Over 10 offers To Pay Student Hacker’s Fine
SERIOUSLY, WTF IS WRONG WITH SINGAPORE, helping to pay fine for someone that has committed a crime and he is not even a Singaporean nor a PR. I seriously don’t give a flying fuck if he is from RJC or scored 2394863280948034 As for his exams, he committed a crime and he should be responsible for his action.
CHINESE undergraduate Zhao Ke, fined $15,000 for hacking into his former school’s computer network, has received “over ten” offers to help pay his fine.
At least two law firms here, including Allen & Gledhill, have also offered to help him appeal the sentence.
The 21-year-old who is doing a double degree in engineering and economics on a National University of Singapore scholarship, met up with lawyers from Allen & Gledhill on Wednesday.
While he has yet to make a final decision, with the fine settled “there was no big need to appeal and I need to catch up on my studies,” he said.
Zhao hacked into Raffles Junior College computers in March to find out his classmates’ A-level scores. He was caught while copying data from a teacher’s computer.
Zhao, who came to Singapore in 2002 to do his O-levels and stayed on since, had just received his results two weeks prior to the incident. He scored four As, two distinctions and a merit for his “S” papers, extra-hard papers reserved for top students.

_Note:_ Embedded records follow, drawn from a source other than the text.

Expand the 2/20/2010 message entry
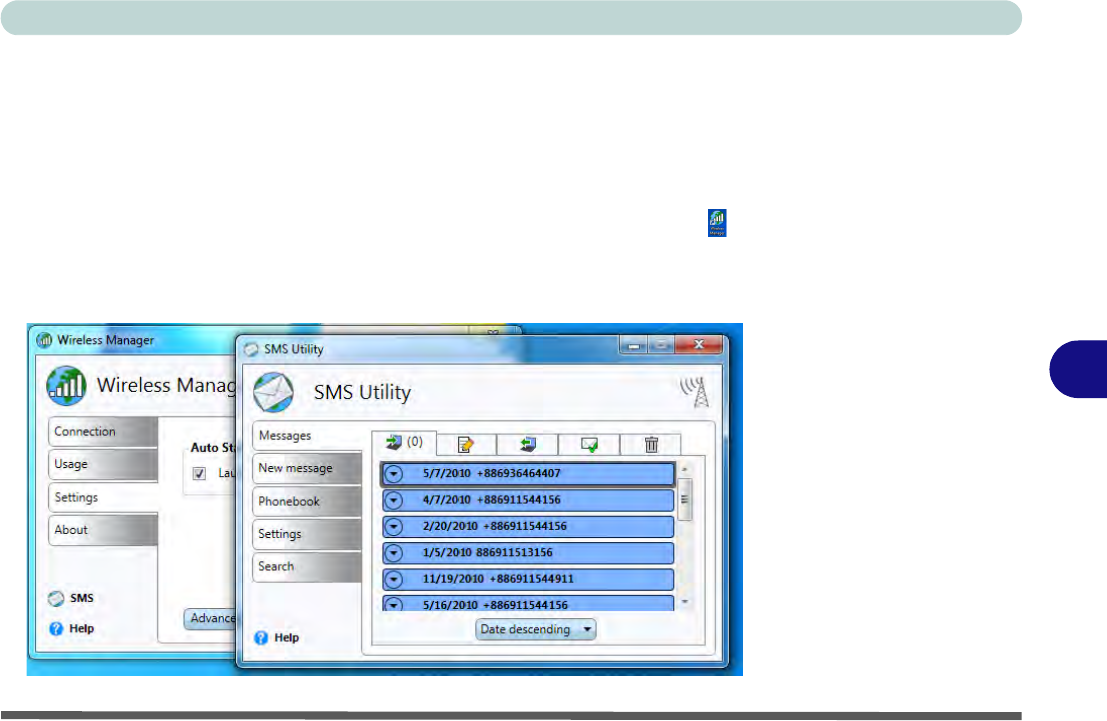The width and height of the screenshot is (1107, 721). (x=394, y=526)
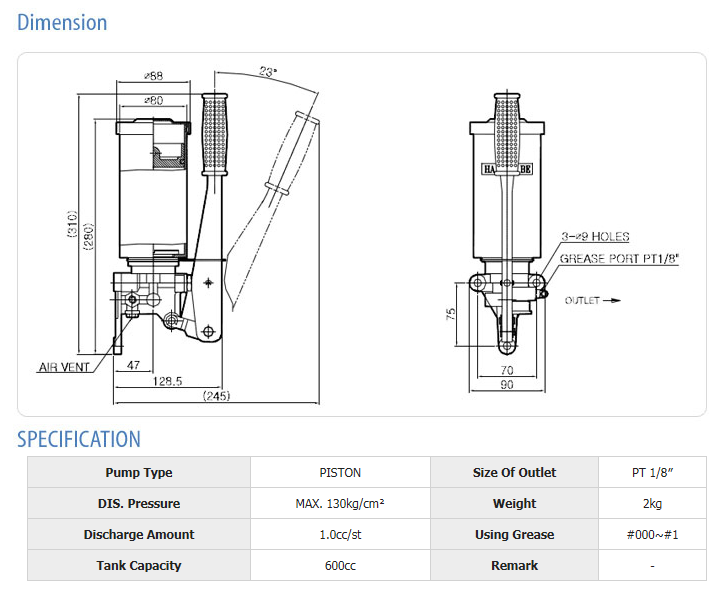This screenshot has width=717, height=605.
Task: Click the OUTLET arrow label
Action: (592, 300)
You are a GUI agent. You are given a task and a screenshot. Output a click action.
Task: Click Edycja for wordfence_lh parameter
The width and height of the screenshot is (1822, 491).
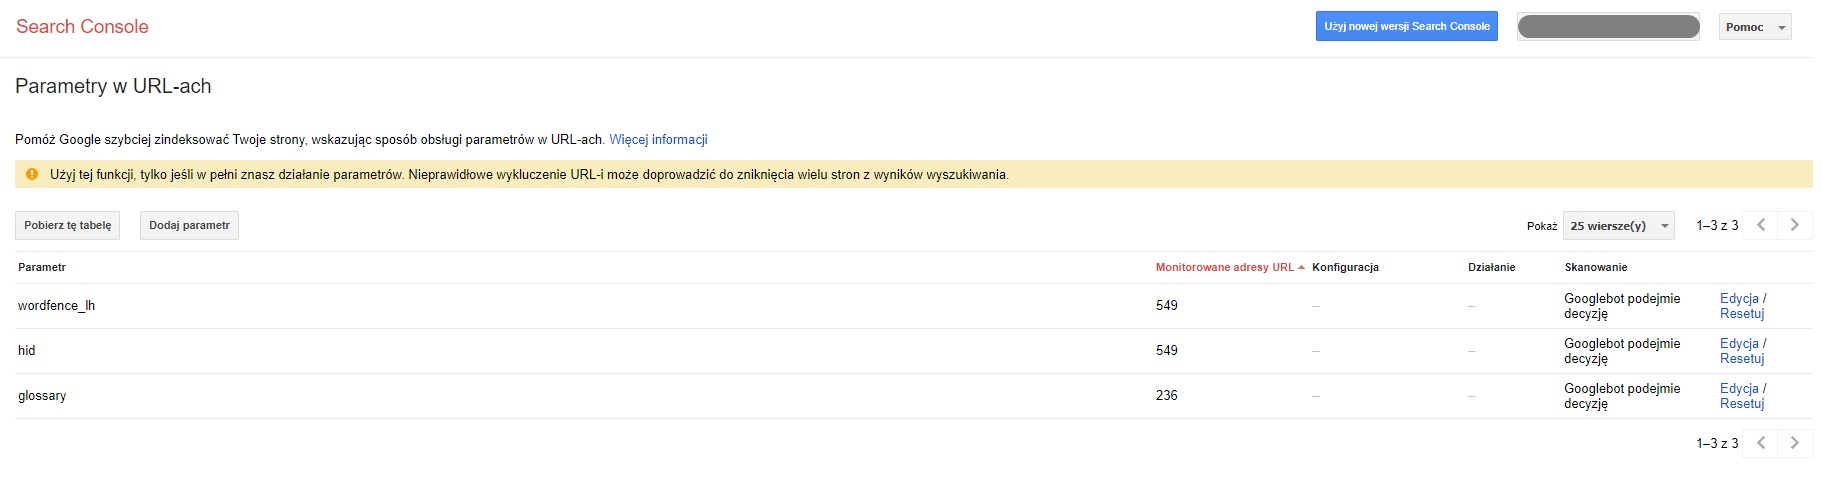click(x=1739, y=298)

His request for probation was denied, and Zhao was fined $15,000, payable in $1,000 monthly instalments.
He had initially indicated, through his lawyer, that he would be able to pay the fine from his tuition earnings.
But he later told The Sunday Times that he was unable to pay the full sum and would have to go to jail for five weeks to offset the fine by $5,000.
Following that, several people contacted The Straits Times to offer to pay Zhao’s fines.
So far, there have been “over ten” offers to either pay the entire fine, or part of the fine, Zhao told The Straits Times.
He is currently in discussion with one donor to tutor his children in return for paying off the fine.
Another, a doctor in his 40s who declined to be named, said he wanted to help because what Zhao did was “not a crime”.
“Yes, he made a mistake, but he should not have to go to jail for it,” he said.
Even as offers to help streamed in, online users are taking a harder line.
Many Netizens on sites like HardwareZone, for instance, said that Zhao’s NUS scholarship should be terminated and the money be given to Singaporeans instead.
The NUS has convened a Board of Discipline to look into Zhao’s case.
When news that an anonymous donor had offered to pay Zhao’s fine broke on Wednesday, Netizens also slammed those offering to help him, saying that they should look closer to home if they wanted to help.